Work to complete: Copy the rows from the line containing "Image resolution: width=431" through the line containing "point(499,570)", keeping every line as it appears and leaving out the pictures.
##########
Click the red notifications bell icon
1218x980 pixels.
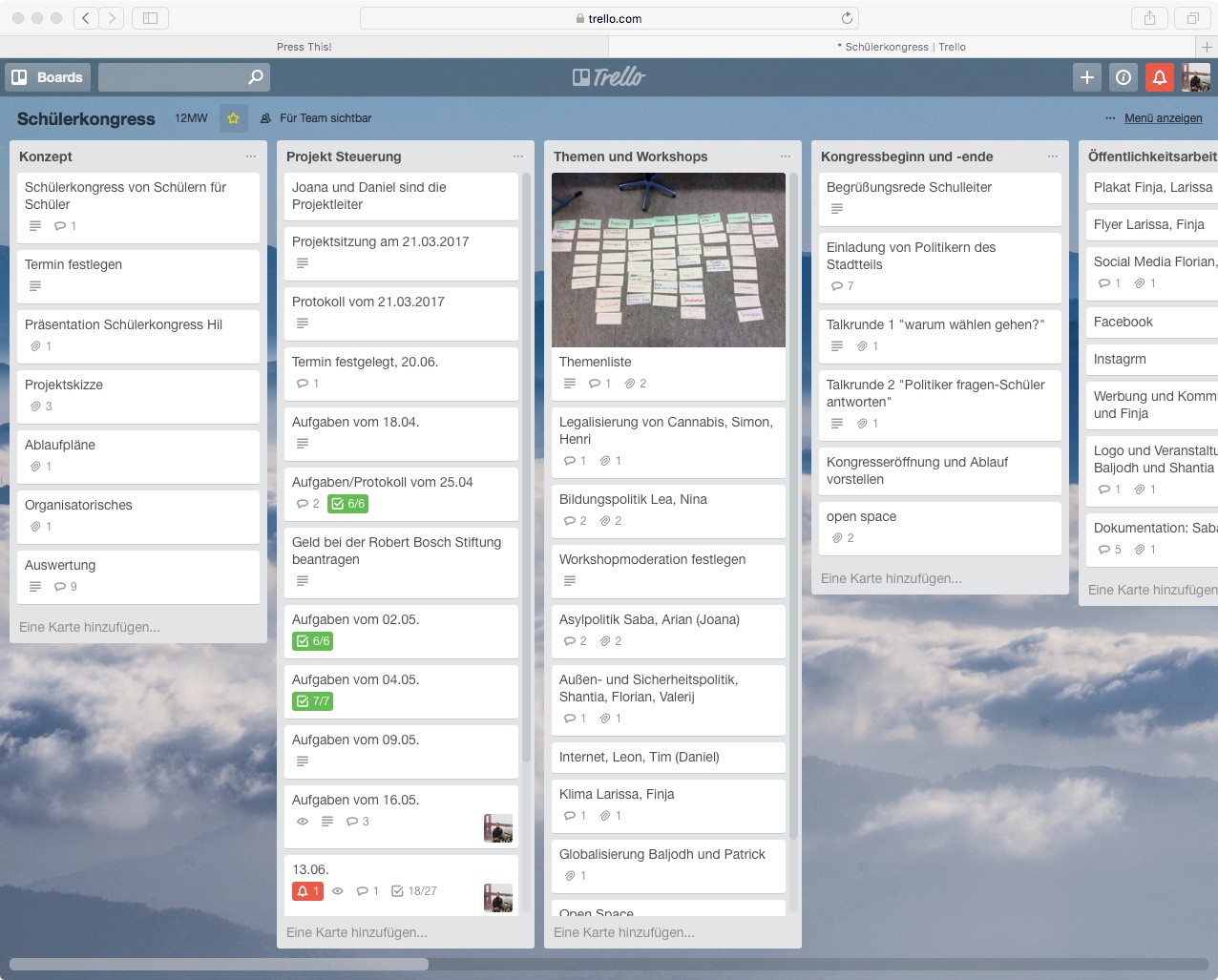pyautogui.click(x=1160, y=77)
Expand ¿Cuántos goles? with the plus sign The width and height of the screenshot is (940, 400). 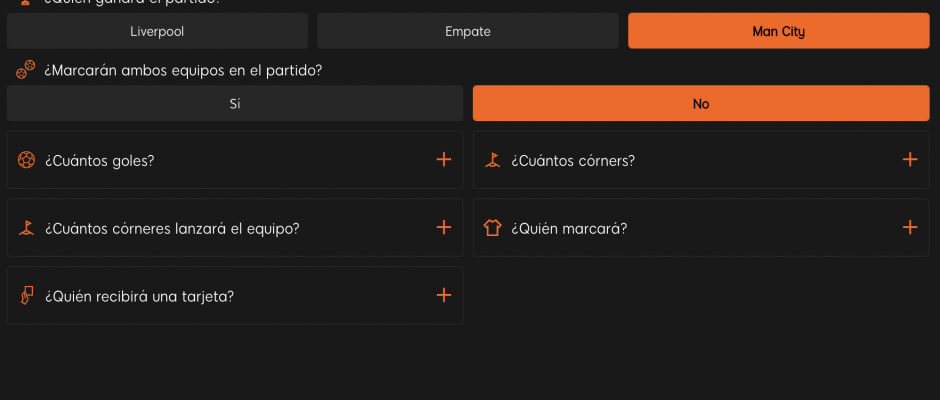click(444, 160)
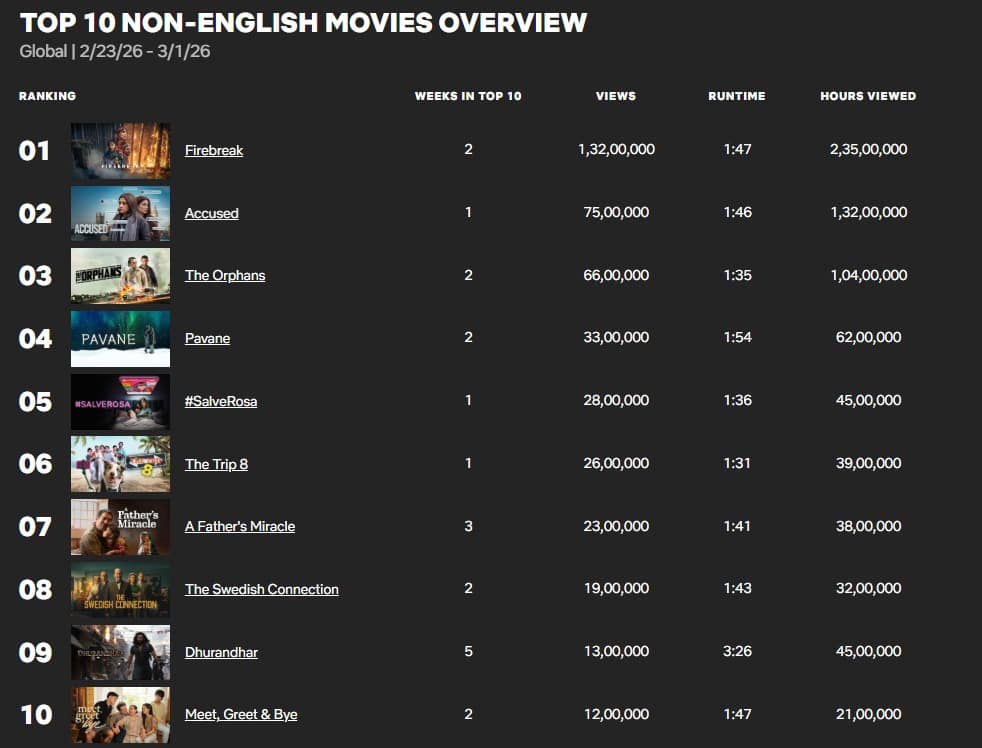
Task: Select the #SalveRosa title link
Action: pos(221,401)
##########
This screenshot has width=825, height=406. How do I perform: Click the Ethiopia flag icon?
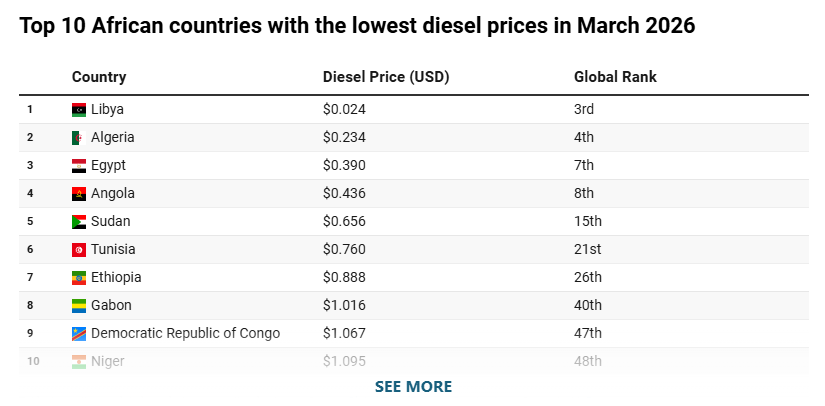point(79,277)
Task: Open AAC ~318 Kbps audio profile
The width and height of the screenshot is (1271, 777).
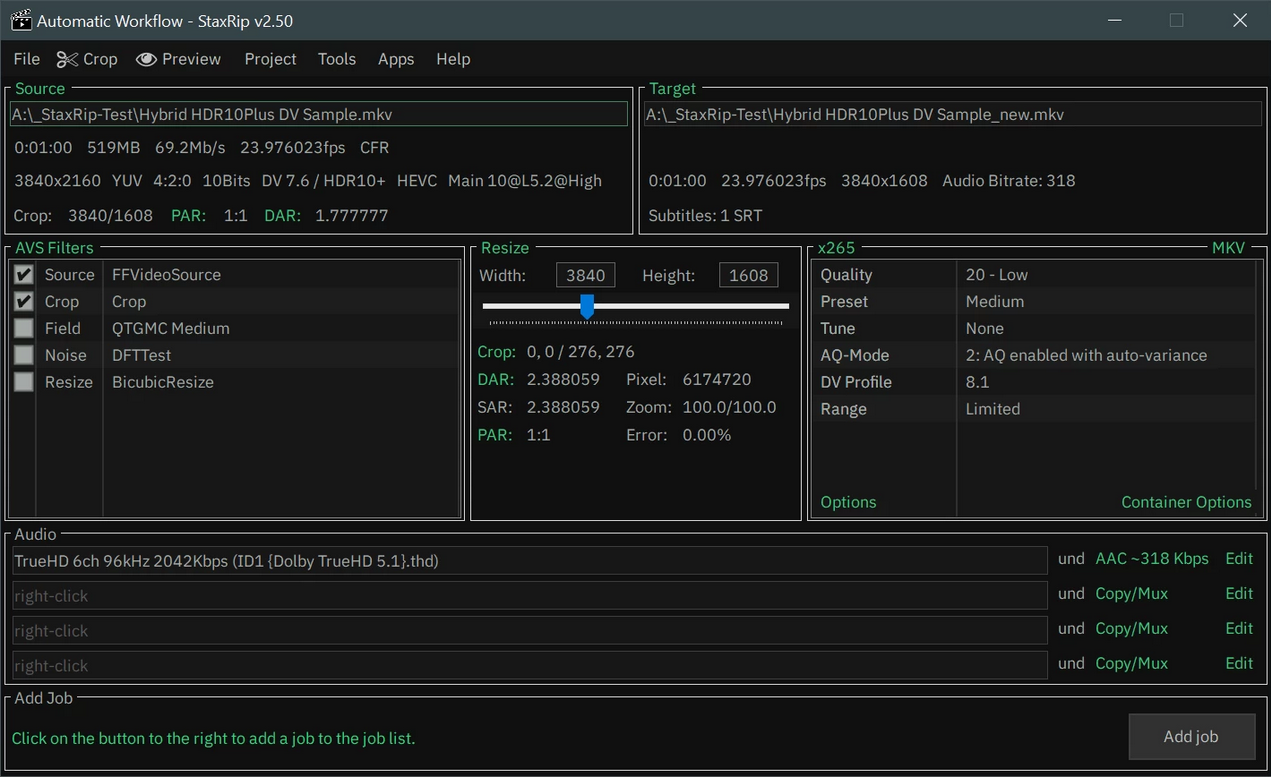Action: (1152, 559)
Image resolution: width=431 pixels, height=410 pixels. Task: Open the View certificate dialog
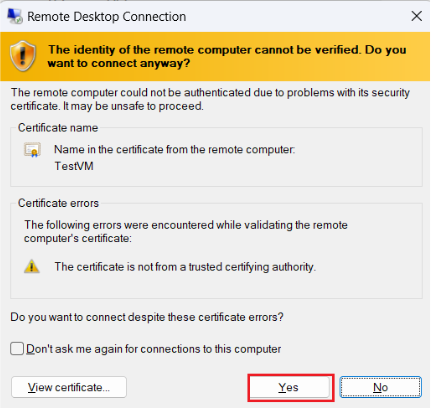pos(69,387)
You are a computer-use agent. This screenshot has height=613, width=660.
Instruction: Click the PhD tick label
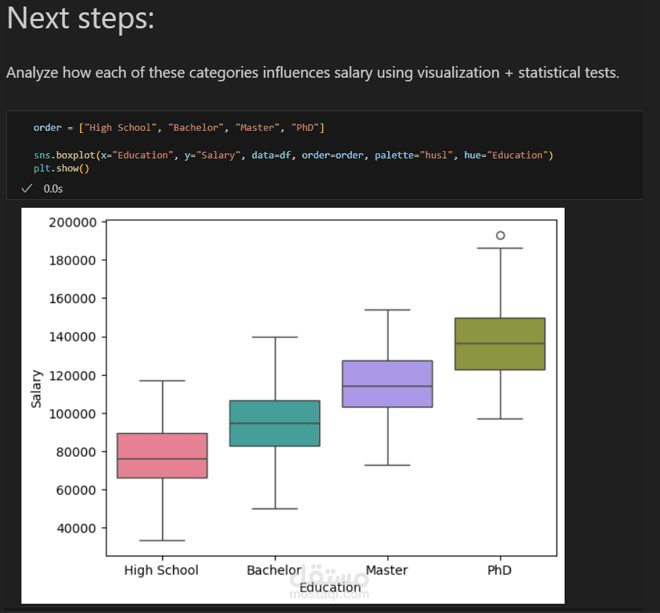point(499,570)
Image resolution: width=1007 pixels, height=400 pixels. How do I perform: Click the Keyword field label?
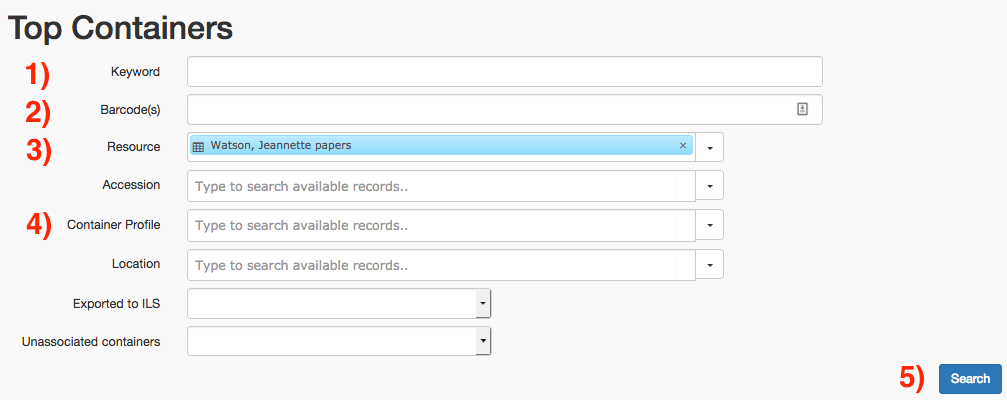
##########
Answer to the task:
Image resolution: width=431 pixels, height=410 pixels. Task: Open the View certificate dialog
pos(69,387)
You are a computer-use agent. This screenshot has height=613, width=660.
Instruction: Click the PhD tick label
point(499,570)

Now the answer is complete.